April 02, 2011

How many PCA dimensions to retain?

This is quite useful for practitioners who wish to have an automated way of selecting how many principal components to retain.

Personally, I have tried both visual inspection of clusters, as well as the dimension selection procedure commonly used in the Clusters Galore approach. The former relies on human visual perception to assess variation and structure in 2D projections of the data, while the latter takes a more pragmatic approach of selecting as many components as are necessary for a model-based clustering algorithm to maximize its number of inferred clusters. In a sense, the latter procedure, which I prefer, assesses the benefit of extra dimensions by gauging whether they contribute noise or "clusteredness".

I can definitely see the usefulness of the type of procedure described in this paper, and certainly the critique of the Tracy-Widom distribution is valuable, as is the study of the number of significant components in the presence of admixed individuals.

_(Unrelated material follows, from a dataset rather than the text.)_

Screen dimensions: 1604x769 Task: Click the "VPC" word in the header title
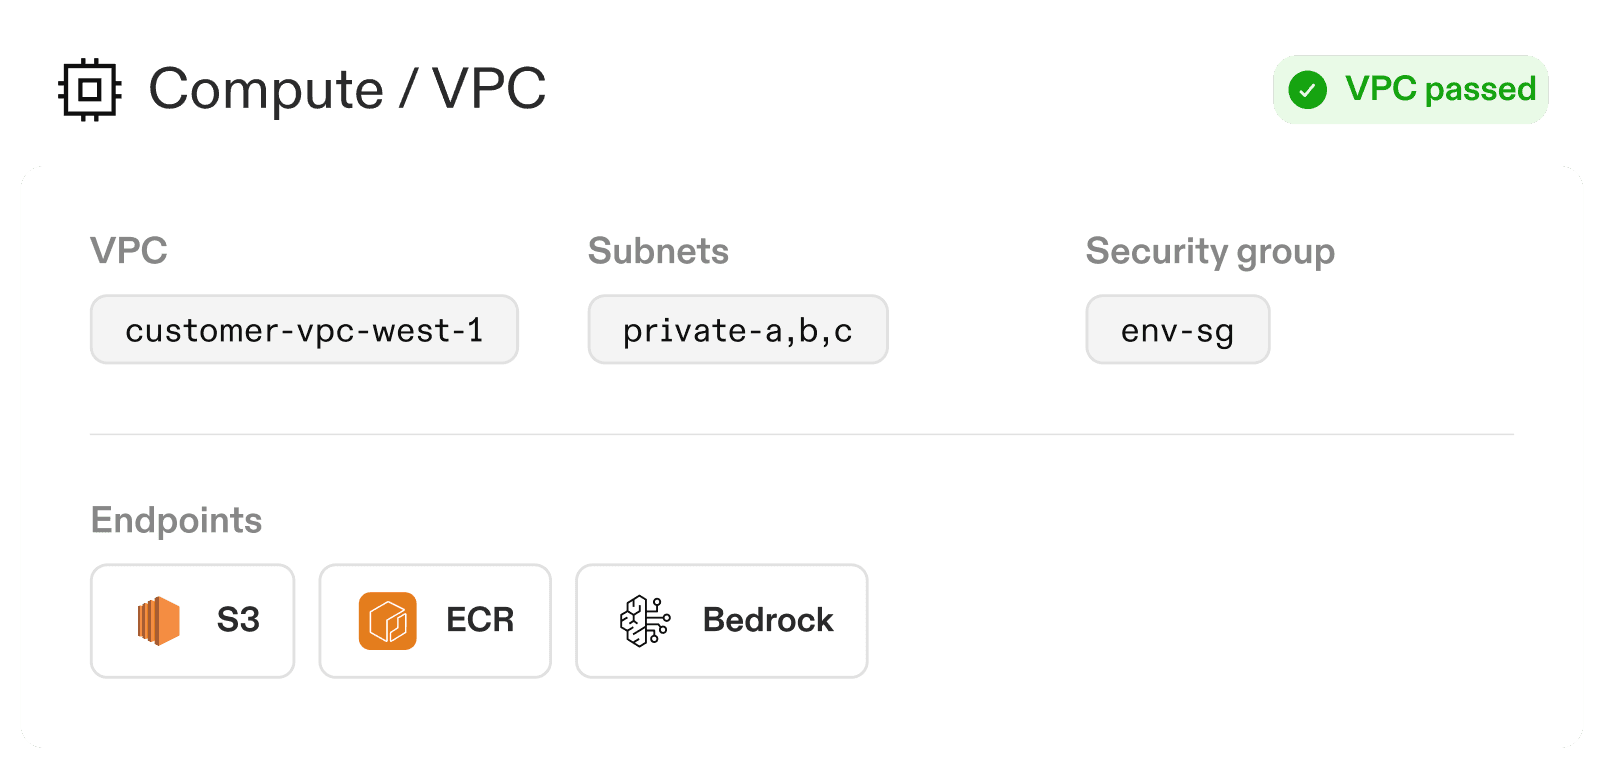pyautogui.click(x=490, y=90)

Heredity. 2011 Mar 30. [Epub ahead of print]

Investigating population stratification and admixture using eigenanalysis of dense genotypes.

Shriner D.

Center for Research on Genomics and Global Health, National Human Genome Research Institute, Bethesda, MD, USA.


Principal components analysis of genetic data is used to avoid inflation in type I error rates in association testing due to population stratification by covariate adjustment using the top eigenvectors and to estimate cluster or group membership independent of self-reported or ethnic identities. Eigendecomposition transforms correlated variables into an equal number of uncorrelated variables. Numerous stopping rules have been developed to identify which principal components should be retained. Recent developments in random matrix theory have led to a formal hypothesis test of the top eigenvalue, providing another way to achieve dimension reduction. In this study, I compare Velicer's minimum average partial test to a test on the basis of Tracy-Widom distribution as implemented in EIGENSOFT, the most widely used implementation of principal components analysis in genome-wide association analysis. By computer simulation of vicariance on the basis of coalescent theory, EIGENSOFT systematically overestimates the number of significant principal components. Furthermore, this overestimation is larger for samples of admixed individuals than for samples of unadmixed individuals. Overestimating the number of significant principal components can potentially lead to a loss of power in association testing by adjusting for unnecessary covariates and may lead to incorrect inferences about group differentiation. Velicer's minimum average partial test is shown to have both smaller bias and smaller variance, often with a mean squared error of 0, in estimating the number of principal components to retain. Velicer's minimum average partial test is implemented in R code and is suitable for genome-wide genotype data with or without population labels.



Jim Bowery said...

You might try one of the more recent multi-dimensional visualization techniques, such as vector fusion.

Andrew Oh-Willeke said...

The theoretical issue here is huge, particularly given the popularity of programs like admixture.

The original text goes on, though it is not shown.